Work required:
Using the records below, give the number of lines where the string "Select" shows up. Add nothing to it.

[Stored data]
------------------------

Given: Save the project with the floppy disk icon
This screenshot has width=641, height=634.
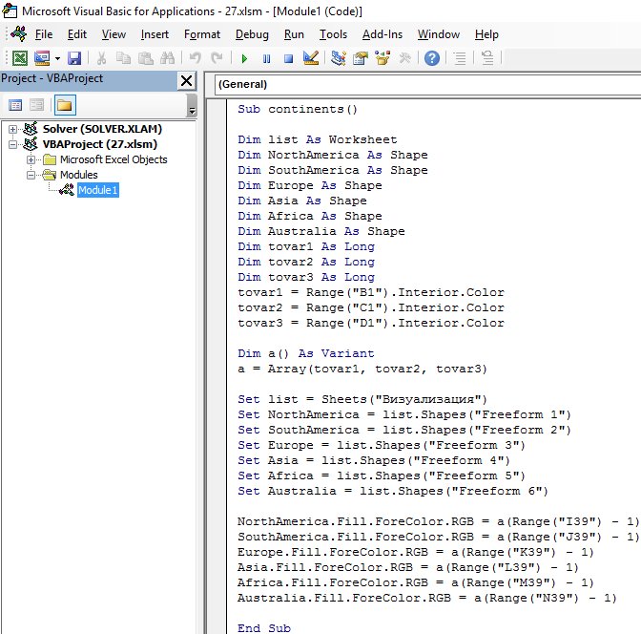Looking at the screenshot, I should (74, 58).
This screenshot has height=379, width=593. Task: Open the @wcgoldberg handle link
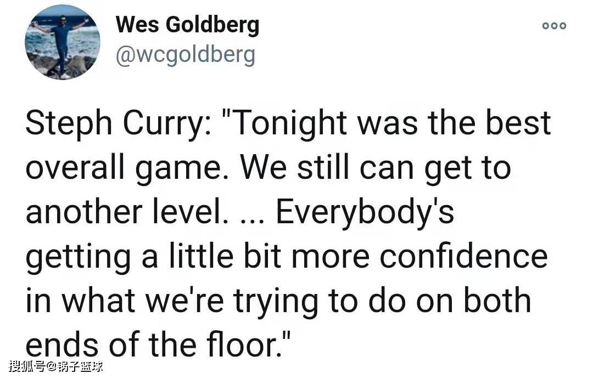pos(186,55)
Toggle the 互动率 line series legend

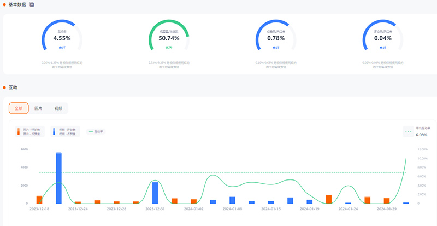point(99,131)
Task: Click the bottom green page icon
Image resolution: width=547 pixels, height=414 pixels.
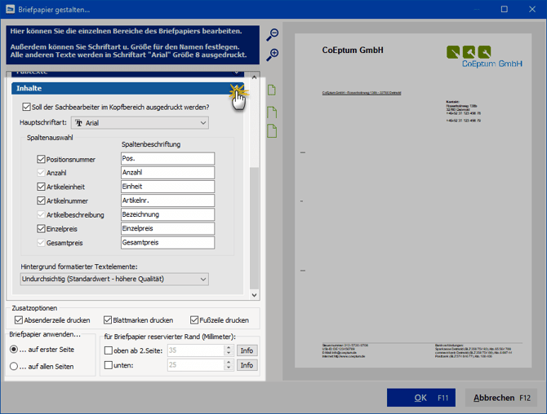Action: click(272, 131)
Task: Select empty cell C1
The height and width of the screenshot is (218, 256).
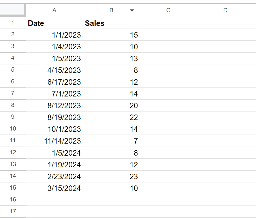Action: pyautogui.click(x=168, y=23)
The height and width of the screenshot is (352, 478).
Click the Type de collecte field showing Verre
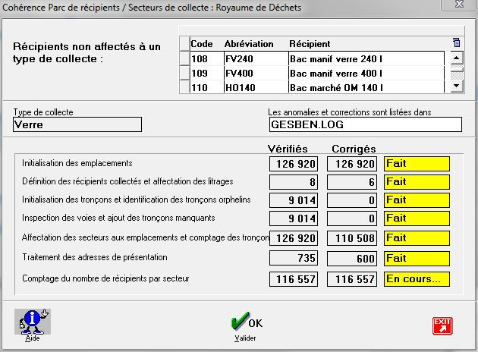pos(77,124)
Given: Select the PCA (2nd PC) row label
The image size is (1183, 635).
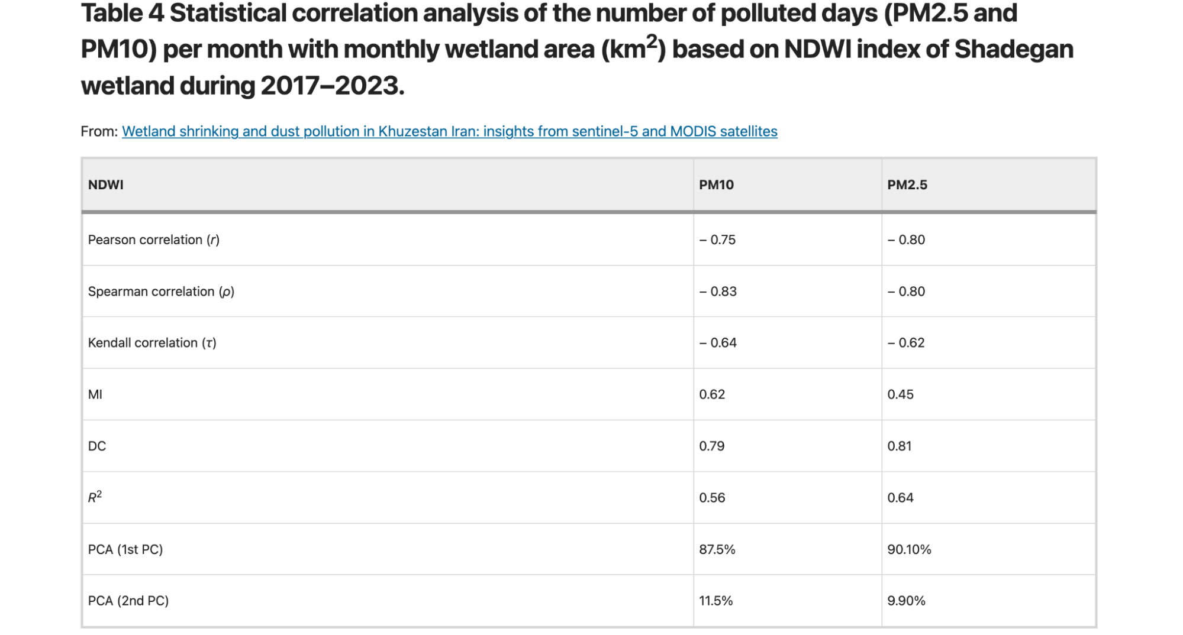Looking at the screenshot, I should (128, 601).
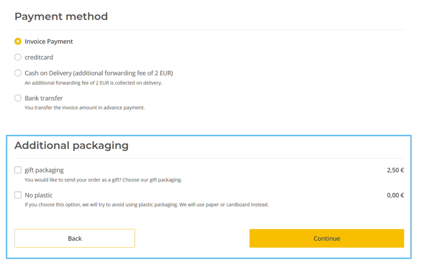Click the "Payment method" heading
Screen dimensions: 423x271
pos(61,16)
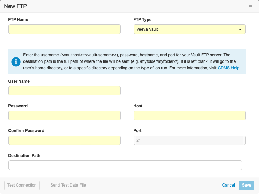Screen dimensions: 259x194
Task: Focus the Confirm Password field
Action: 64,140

------------------------

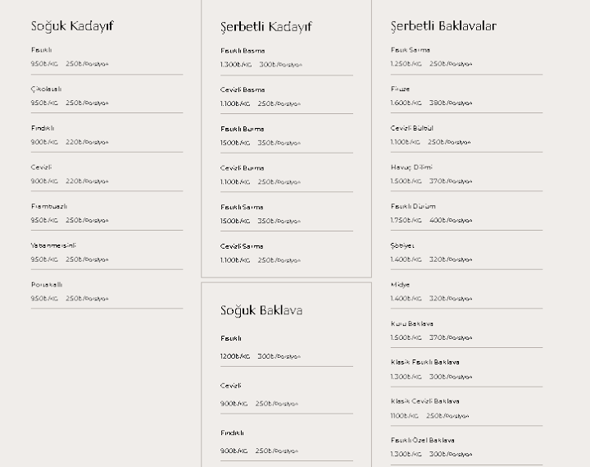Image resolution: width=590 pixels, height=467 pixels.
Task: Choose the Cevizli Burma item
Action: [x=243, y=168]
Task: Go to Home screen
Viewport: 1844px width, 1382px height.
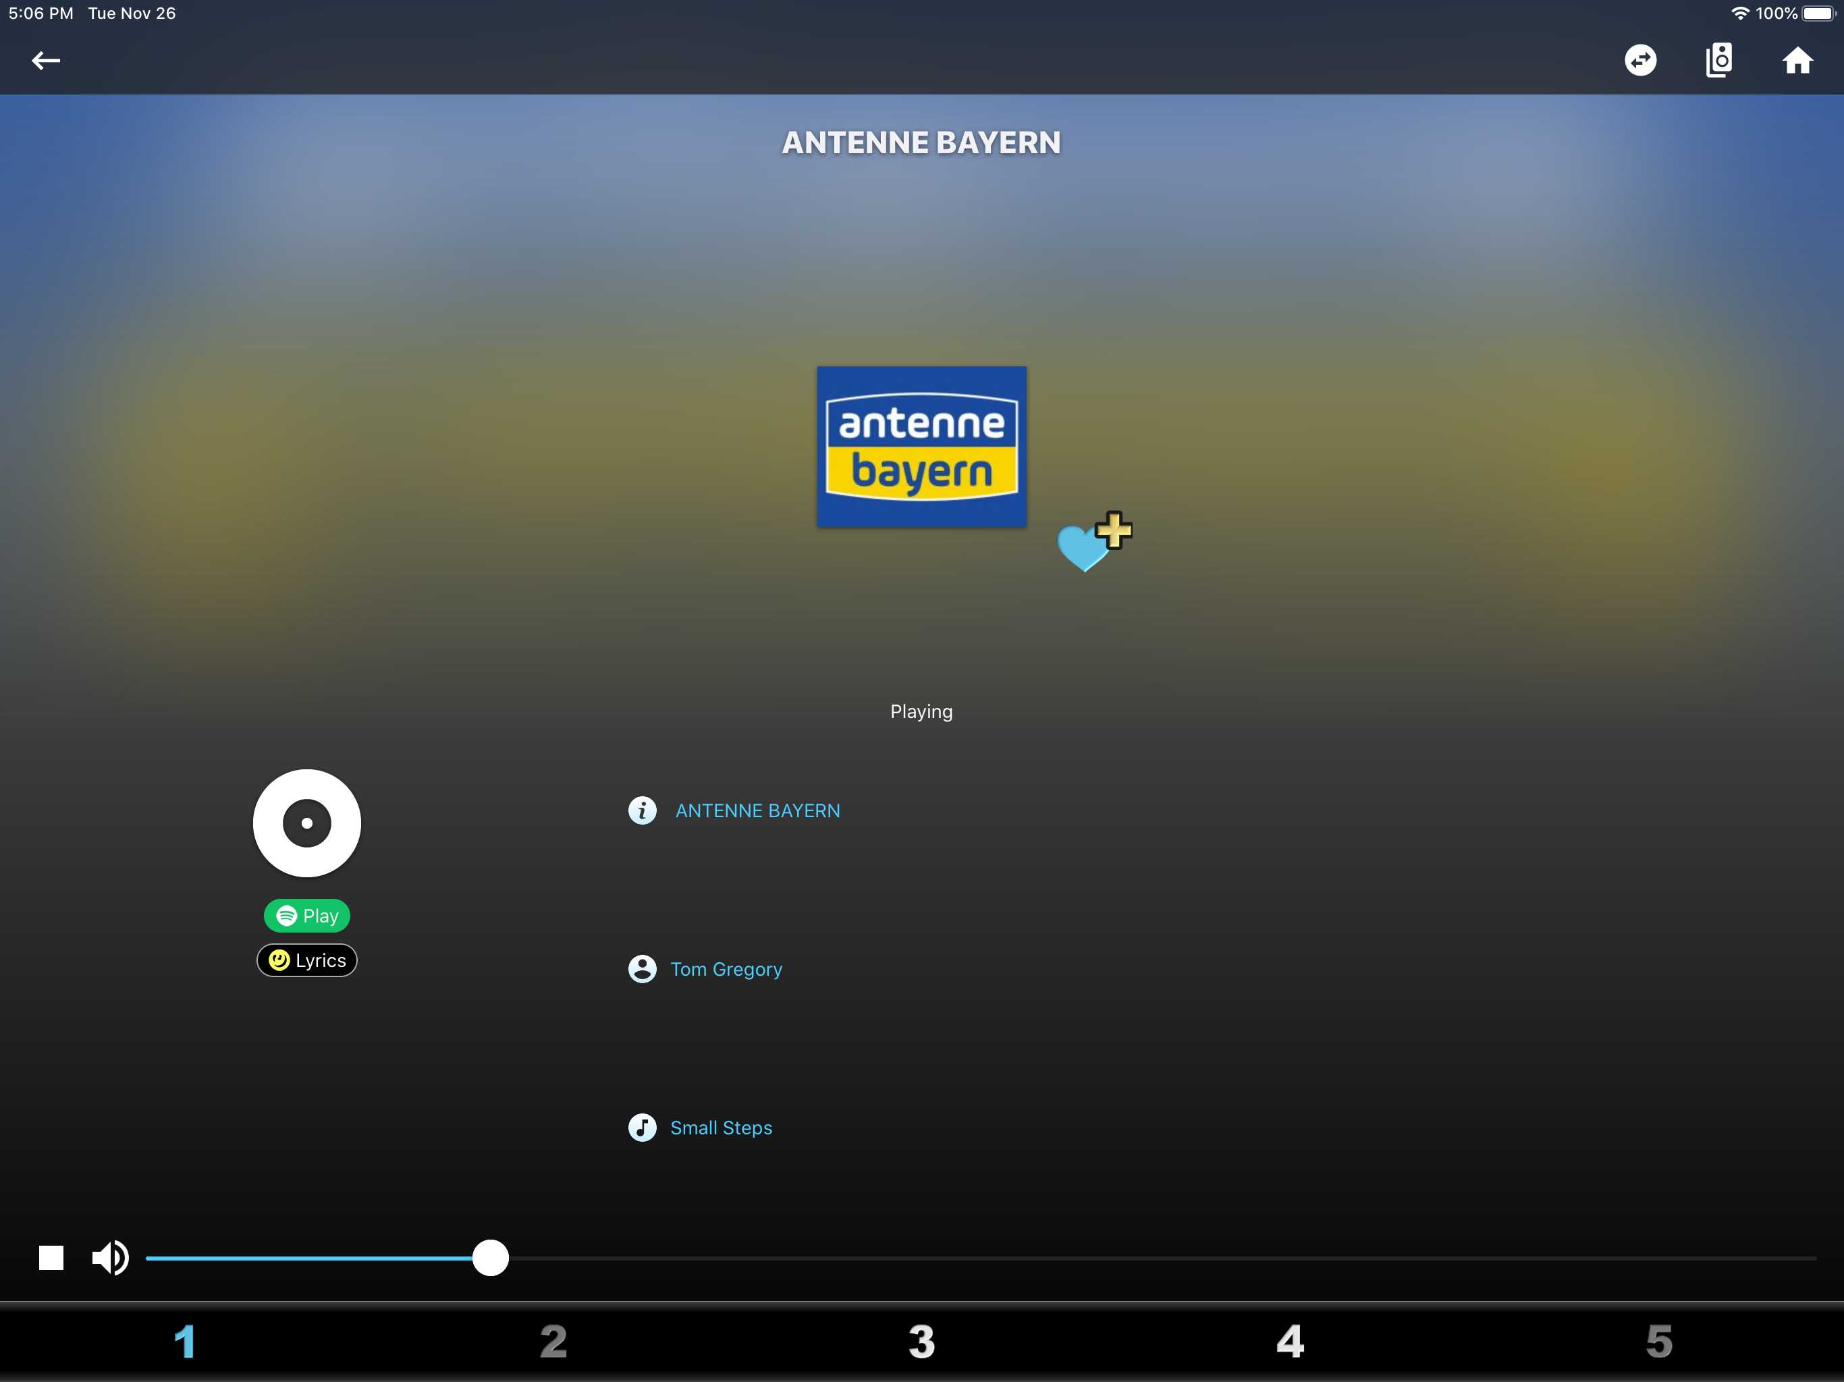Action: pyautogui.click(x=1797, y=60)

------------------------

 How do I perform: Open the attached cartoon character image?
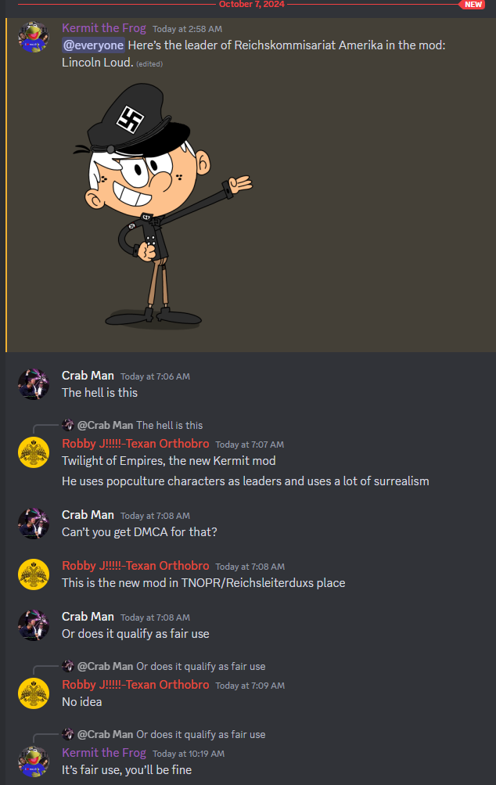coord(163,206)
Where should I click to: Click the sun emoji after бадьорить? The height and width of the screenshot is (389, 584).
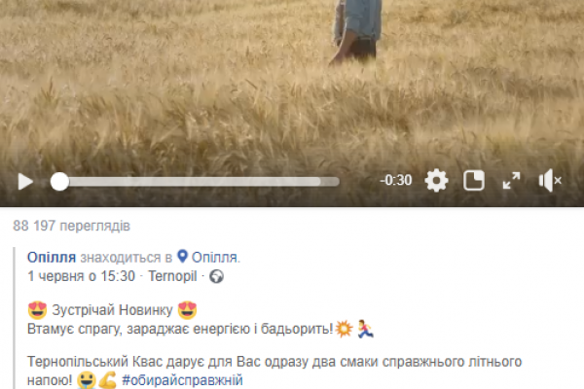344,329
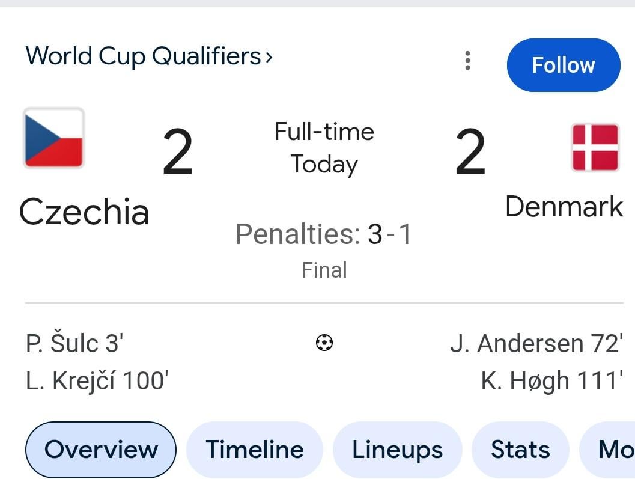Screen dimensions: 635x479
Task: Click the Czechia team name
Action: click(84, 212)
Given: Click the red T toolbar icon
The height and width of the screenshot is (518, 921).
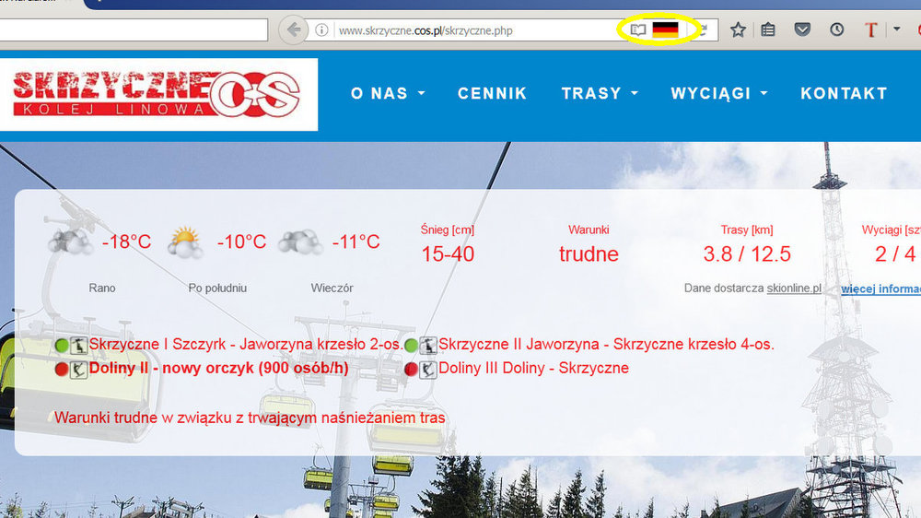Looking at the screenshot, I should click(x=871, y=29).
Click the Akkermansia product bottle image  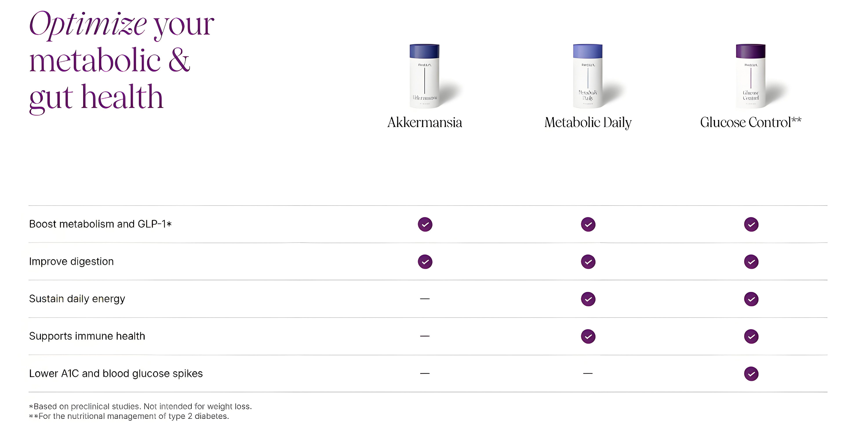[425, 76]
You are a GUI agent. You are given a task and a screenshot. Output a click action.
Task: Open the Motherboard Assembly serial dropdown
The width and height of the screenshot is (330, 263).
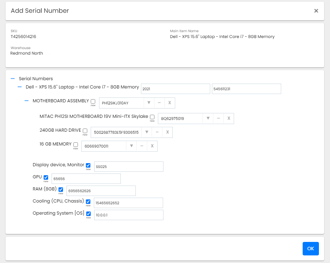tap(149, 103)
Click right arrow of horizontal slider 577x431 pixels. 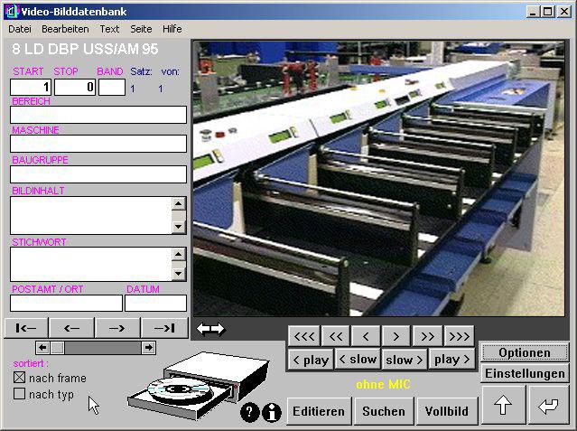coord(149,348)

------------------------

Task output:
2